Stored items:
● ● ● ●

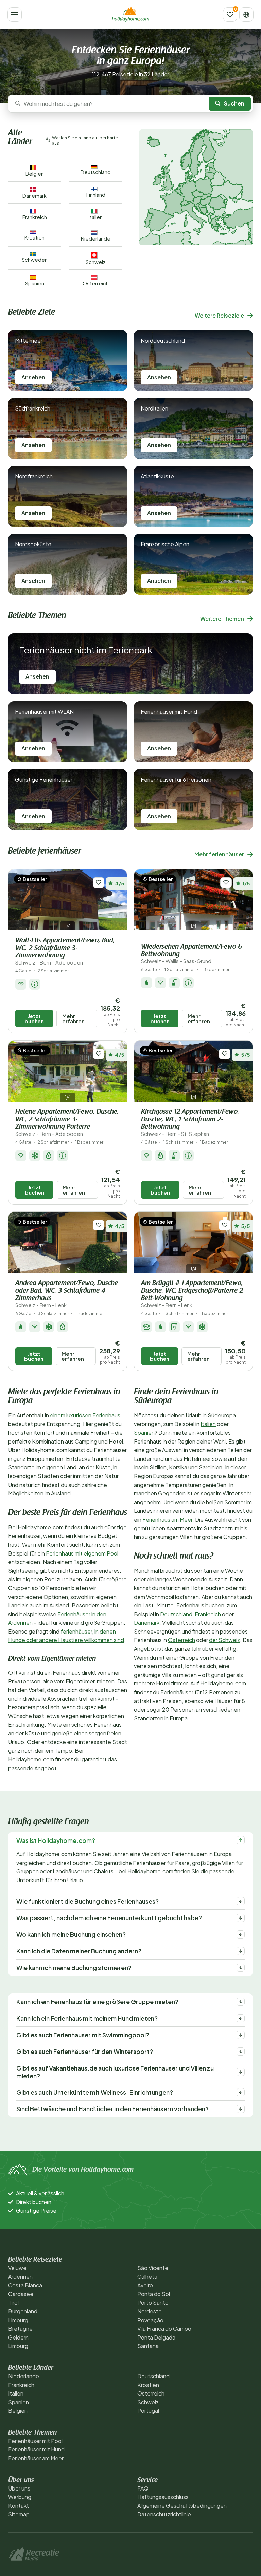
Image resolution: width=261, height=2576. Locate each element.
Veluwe (17, 2267)
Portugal (148, 2410)
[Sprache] (246, 14)
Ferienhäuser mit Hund (36, 2449)
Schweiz (148, 2402)
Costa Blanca (25, 2285)
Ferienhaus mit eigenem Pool (82, 1553)
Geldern (18, 2337)
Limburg (18, 2320)
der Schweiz (224, 1639)
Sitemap (19, 2514)
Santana (148, 2345)
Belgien (18, 2410)
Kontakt (18, 2505)
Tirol (13, 2302)
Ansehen (33, 377)
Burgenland (22, 2311)
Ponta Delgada (156, 2337)
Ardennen (20, 2276)
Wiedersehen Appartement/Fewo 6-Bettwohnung (192, 953)
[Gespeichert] (230, 14)
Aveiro (145, 2285)
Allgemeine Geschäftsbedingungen (182, 2505)
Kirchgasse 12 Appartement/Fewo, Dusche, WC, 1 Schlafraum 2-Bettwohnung (190, 1123)
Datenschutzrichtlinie (164, 2514)
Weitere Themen (222, 618)
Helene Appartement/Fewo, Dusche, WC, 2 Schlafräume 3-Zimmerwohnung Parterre (67, 1123)
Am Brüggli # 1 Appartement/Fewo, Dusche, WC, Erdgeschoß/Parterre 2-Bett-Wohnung (193, 1294)
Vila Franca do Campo (164, 2328)
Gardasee (20, 2293)
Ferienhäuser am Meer (36, 2458)
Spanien (144, 1432)
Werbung (19, 2496)
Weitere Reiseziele (219, 315)
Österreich (181, 1639)
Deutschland (176, 1614)
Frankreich (208, 1614)
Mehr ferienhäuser (219, 854)
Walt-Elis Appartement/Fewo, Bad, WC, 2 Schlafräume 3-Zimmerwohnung (65, 951)
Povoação (150, 2320)
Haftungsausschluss (163, 2496)
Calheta (147, 2276)
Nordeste (149, 2311)
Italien (208, 1423)
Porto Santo (153, 2302)
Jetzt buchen (34, 1018)
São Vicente (152, 2267)
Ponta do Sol (153, 2293)
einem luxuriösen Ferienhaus (85, 1415)
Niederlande (23, 2376)
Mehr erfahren (73, 1018)
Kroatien (148, 2384)
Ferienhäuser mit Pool (35, 2440)
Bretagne (20, 2328)
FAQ (143, 2488)
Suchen (234, 103)
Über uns (19, 2488)
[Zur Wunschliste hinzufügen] (98, 882)
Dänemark (146, 1622)
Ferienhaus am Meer (167, 1519)
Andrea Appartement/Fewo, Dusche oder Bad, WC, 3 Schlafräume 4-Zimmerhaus (66, 1294)
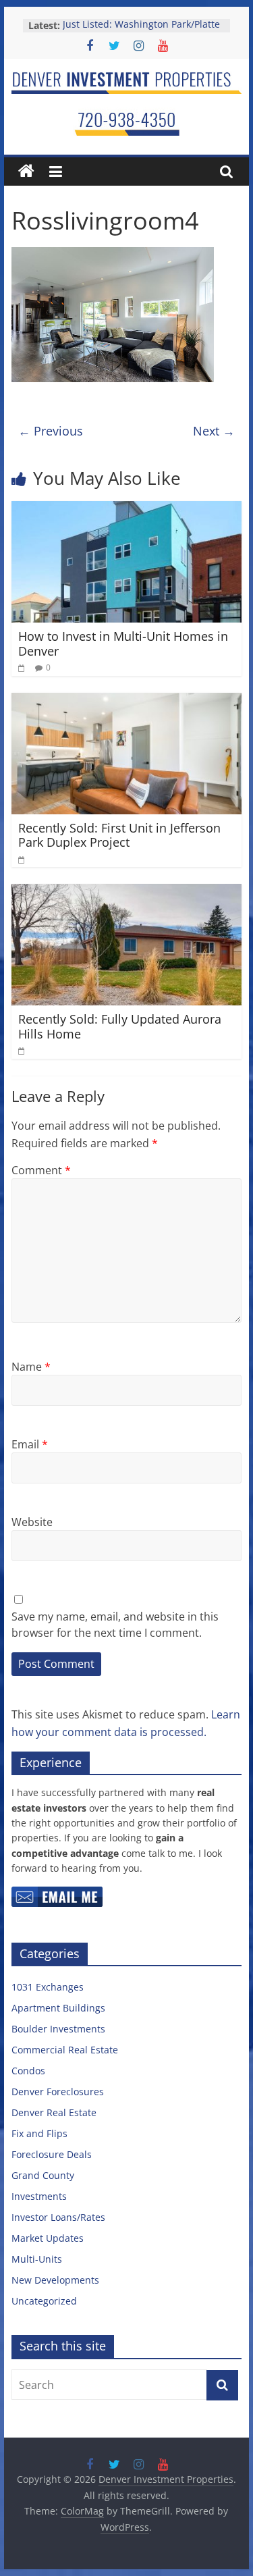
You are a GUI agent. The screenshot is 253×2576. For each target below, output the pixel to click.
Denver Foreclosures (57, 2091)
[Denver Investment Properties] (26, 171)
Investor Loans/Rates (58, 2217)
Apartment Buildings (58, 2007)
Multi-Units (36, 2259)
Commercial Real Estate (64, 2049)
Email (29, 1444)
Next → (214, 431)
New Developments (55, 2279)
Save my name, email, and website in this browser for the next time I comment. (115, 1624)
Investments (39, 2196)
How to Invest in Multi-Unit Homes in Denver (123, 643)
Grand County (42, 2175)
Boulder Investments (58, 2028)
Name (31, 1366)
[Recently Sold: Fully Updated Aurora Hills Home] (126, 892)
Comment (41, 1170)
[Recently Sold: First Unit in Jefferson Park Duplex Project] (126, 700)
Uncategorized (44, 2300)
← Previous (50, 431)
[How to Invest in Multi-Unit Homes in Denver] (126, 509)
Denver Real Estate (53, 2112)
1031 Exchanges (47, 1986)
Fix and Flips (39, 2133)
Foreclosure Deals (51, 2154)
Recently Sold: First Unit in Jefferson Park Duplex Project (119, 835)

● ● ● ●

# [AIM OF THE EXERCISE]
The line with "Ansehen (33, 377)" ends the range, and the first line of the data begins it; repeat exactly those lines and nothing more, omitting pictures.

# [YOUR RESPONSE]
Image resolution: width=261, height=2576. Locate each element.
Veluwe (17, 2267)
Portugal (148, 2410)
[Sprache] (246, 14)
Ferienhäuser mit Hund (36, 2449)
Schweiz (148, 2402)
Costa Blanca (25, 2285)
Ferienhaus mit eigenem Pool (82, 1553)
Geldern (18, 2337)
Limburg (18, 2320)
der Schweiz (224, 1639)
Sitemap (19, 2514)
Santana (148, 2345)
Belgien (18, 2410)
Kontakt (18, 2505)
Tirol (13, 2302)
Ansehen (33, 377)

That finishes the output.